The Department of Agriculture is planning to further expand the Lacey Act import declaration requirement effective Dec. 1. Comments on the products affected by this change, including whether goods not specified by USDA should be included, may be submitted July 30.

The Lacey Act makes it unlawful to import certain plants, including plant products, without an import declaration that contains the scientific name of the plant, value of the importation, quantity of the plant, and name of the country from which the plant was harvested. For paper and paperboard products containing recycled content, the declaration must also include the average percent of recycled content without regard for species or country of harvest.

The declaration requirement does not apply to plants used exclusively as packaging material to support, protect, or carry another item unless the packaging material itself is the item being imported. Common cultivars, such as cotton, and common food crops are not covered. There is also an exception for imported goods containing plant material that represents no more than five percent of the total weight of the individual product unit.

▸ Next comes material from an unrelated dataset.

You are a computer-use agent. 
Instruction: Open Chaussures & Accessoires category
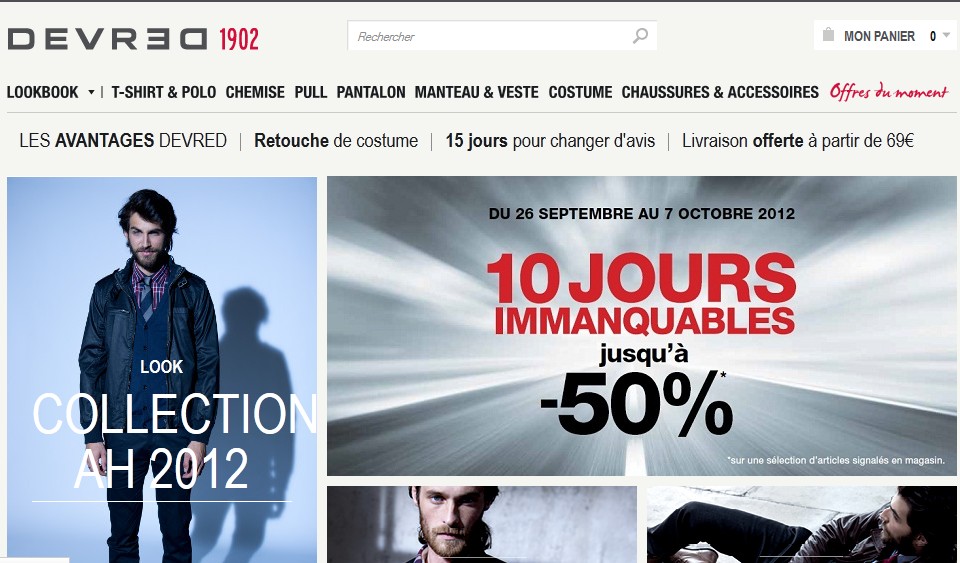(720, 92)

Enforcement of the import declaration requirement began April 1, 2009, and has been expanded several times since, most recently in 2021.

USDA has now announced plans to implement the final phase of this process by expanding the import declaration requirement to all remaining plant products HTSUS numbers that are not 100 percent composite materials. A list of affected products can be found here; it includes medicinal plants, essential oils, handbags, plywood, laminated wood, tools, matches with natural wood stems, products of natural cork, products of bamboo and rattan, footwear, umbrellas, tools, machinery, vehicles, clocks and watches, musical instruments, firearms, furniture, toys and games, and more.

Importers of covered goods that do not currently file an import declaration will likely need to effective Dec. 1.